I hate to tweet miserable tweets like as if my life is so sad. So I decided to blog it all out so I'll feel better tomorrow. My mood can't go down, because once it does, all the bad things will come towards me, and I have to take them all by myself.
Because I hate to explain. I don't want to let people know why I'm not happy.
Sometimes I'm really offended by the jokes my friends joked about. But I know they're joking so I can't say anything because it was meant to be JUST a joke. I don't want to tell them because I don't want them to feel that I'm too sensitive, I don't want to tell them because I don't want them to feel sorry about it, I don't want to tell them because I KNOW they didn't mean to say it to offend me.

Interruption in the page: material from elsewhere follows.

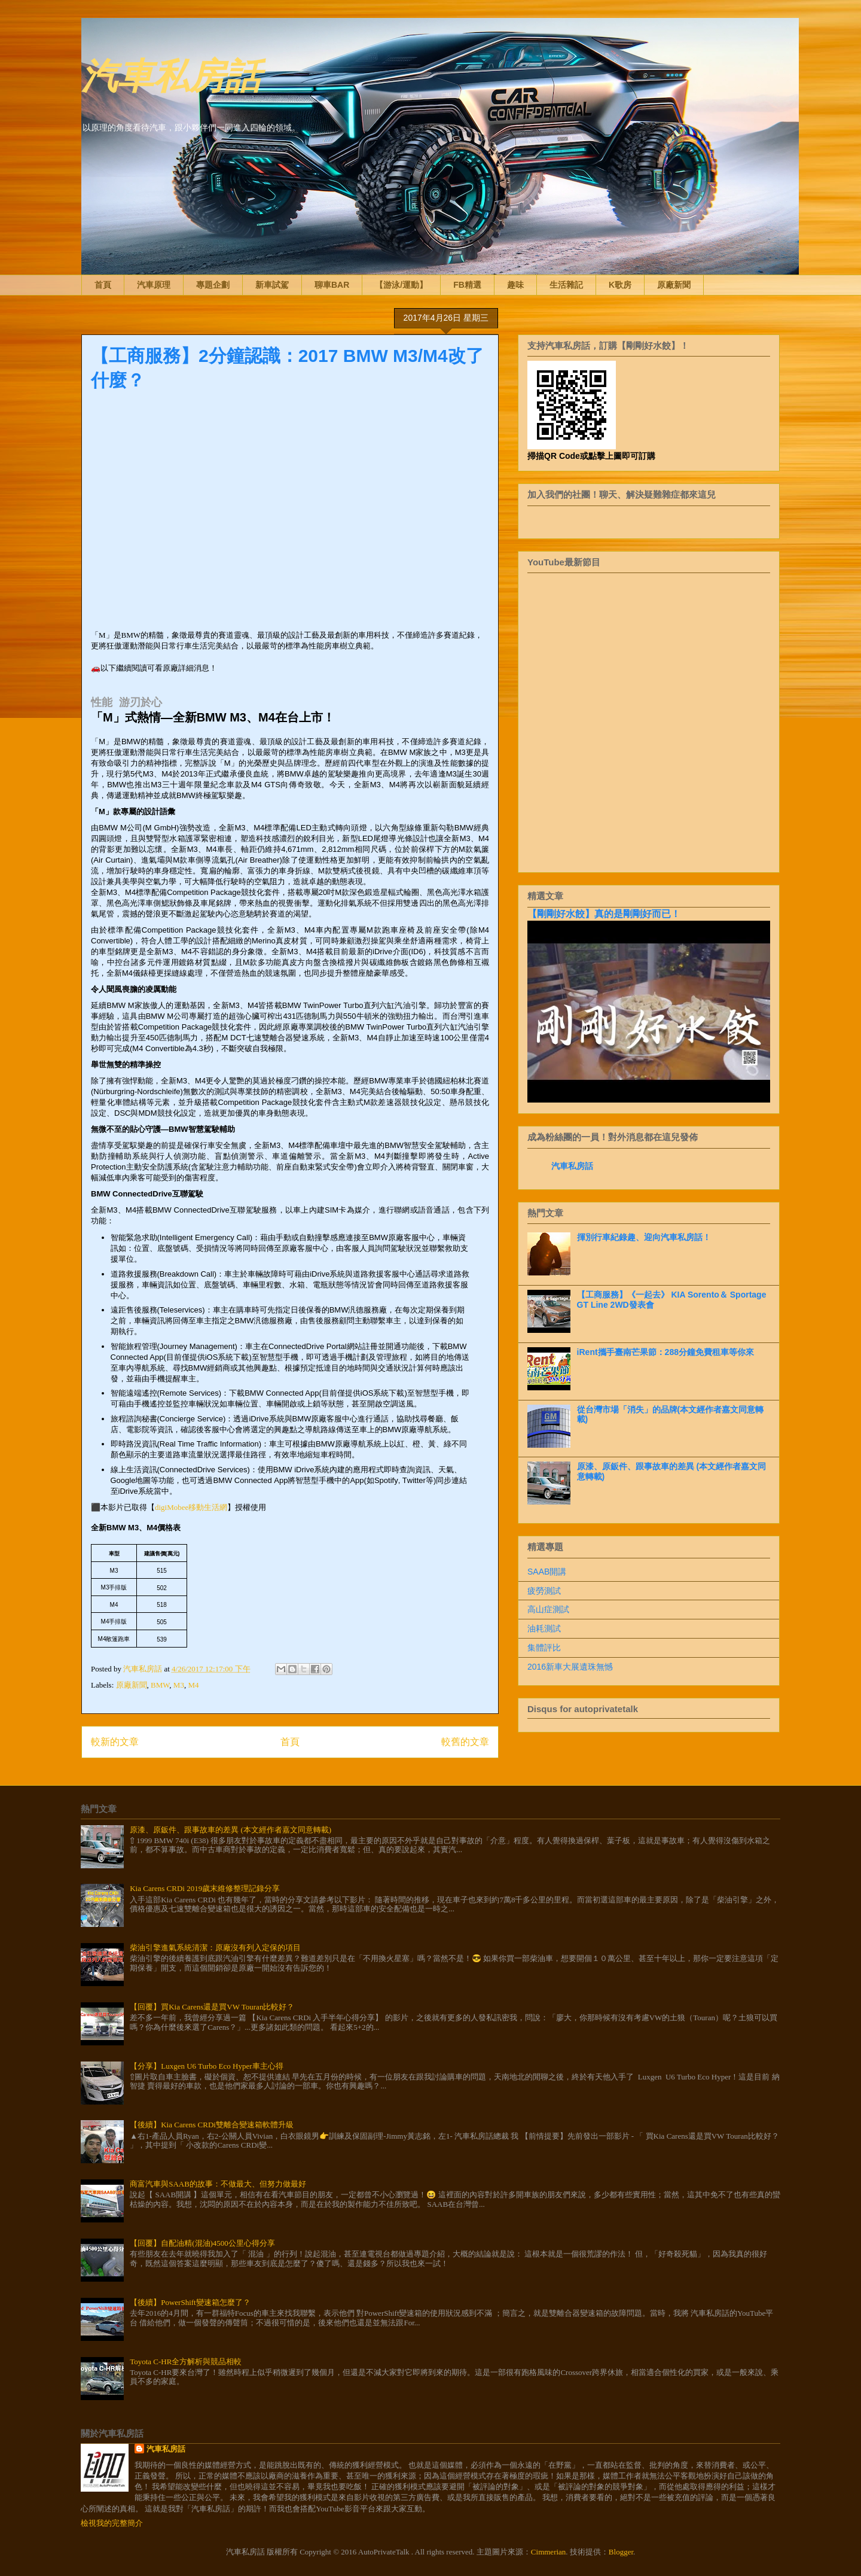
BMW (160, 1684)
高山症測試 (548, 1609)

Guys or girlfriends. They joke/ask about my teeth, I know it's not meant to be offensive so I just laugh it off and answer their questions, but I think they need to know that there's some knives behind those words. Also because I've said all they need to know about my teeth so many times. It somehow became a horror to even talk about it again. They don't understand how it feels to have crooked teeth. They don't understand how much people with crooked teeth suffered in the past. They don't know how much courage we need to build up bit by bit all by OURSELVES in order to survive with such teeth. Today, when I was brushing my teeth, it aches a little, it's not toothache kinda ache, it just aches. Don't say I'm crazy but I'm thinking to my teeth "don't worry, no matter how much people hate you, insult you, joke about you, or how much judgments I get, I won't move you and will still love you". And it magically stops aching, and till now it still didn't ache.

Just when I woke up today, I receive a fucked up (not sad but fucked up) news from my mom. Only thing I can say is that I hope my grandad will stay strong for this 2 weeks, I know he will, he's strong enough to handle tortures shits.

I'm fine, I will be by tomorrow.

People who found out about me not long ago, I'm sorry for being so negative. 
It only happens once in a blue moon!